··· LISTED RECORDS

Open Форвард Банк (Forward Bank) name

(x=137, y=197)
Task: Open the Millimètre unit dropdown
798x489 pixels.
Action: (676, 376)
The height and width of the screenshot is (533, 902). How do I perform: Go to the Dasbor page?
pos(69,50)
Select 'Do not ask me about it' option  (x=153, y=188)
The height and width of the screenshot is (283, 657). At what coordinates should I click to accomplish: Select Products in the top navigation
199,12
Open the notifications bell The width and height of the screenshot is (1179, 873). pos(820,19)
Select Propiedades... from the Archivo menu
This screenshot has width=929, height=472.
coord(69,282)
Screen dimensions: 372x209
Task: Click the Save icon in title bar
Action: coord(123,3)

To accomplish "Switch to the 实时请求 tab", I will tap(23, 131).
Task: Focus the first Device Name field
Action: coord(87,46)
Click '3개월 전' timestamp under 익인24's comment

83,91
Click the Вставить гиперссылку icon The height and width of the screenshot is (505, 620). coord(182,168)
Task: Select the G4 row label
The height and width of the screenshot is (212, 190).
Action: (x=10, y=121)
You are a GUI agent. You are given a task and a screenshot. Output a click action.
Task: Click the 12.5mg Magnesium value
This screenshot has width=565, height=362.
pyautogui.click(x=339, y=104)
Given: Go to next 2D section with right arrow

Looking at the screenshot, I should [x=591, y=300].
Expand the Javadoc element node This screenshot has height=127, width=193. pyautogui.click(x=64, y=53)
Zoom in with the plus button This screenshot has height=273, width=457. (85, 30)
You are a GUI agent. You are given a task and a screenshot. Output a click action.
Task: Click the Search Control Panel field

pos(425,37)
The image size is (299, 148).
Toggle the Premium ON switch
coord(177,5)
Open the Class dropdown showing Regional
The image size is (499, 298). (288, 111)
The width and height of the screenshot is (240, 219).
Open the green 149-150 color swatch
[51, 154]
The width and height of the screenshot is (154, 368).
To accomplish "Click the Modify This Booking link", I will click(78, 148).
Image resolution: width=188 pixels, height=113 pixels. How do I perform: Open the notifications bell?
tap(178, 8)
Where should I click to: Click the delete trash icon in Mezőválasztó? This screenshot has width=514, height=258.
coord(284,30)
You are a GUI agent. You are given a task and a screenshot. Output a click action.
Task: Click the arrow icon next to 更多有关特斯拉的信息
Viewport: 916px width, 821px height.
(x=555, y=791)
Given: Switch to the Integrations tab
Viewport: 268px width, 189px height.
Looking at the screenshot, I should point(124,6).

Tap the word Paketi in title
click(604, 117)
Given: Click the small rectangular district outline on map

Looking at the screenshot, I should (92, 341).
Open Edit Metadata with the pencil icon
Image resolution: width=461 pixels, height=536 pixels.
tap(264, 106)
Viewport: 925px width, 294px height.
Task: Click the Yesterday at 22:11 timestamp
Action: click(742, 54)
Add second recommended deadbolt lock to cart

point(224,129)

······

Transcribe the records from their first line. Stop after the line with "Select 'Do not", including it.

### RESULT OF THE EXERCISE
Open Форвард Банк (Forward Bank) name

(x=137, y=197)
Task: Open the Millimètre unit dropdown
798x489 pixels.
Action: (676, 376)
The height and width of the screenshot is (533, 902). How do I perform: Go to the Dasbor page?
pos(69,50)
Select 'Do not ask me about it' option  (x=153, y=188)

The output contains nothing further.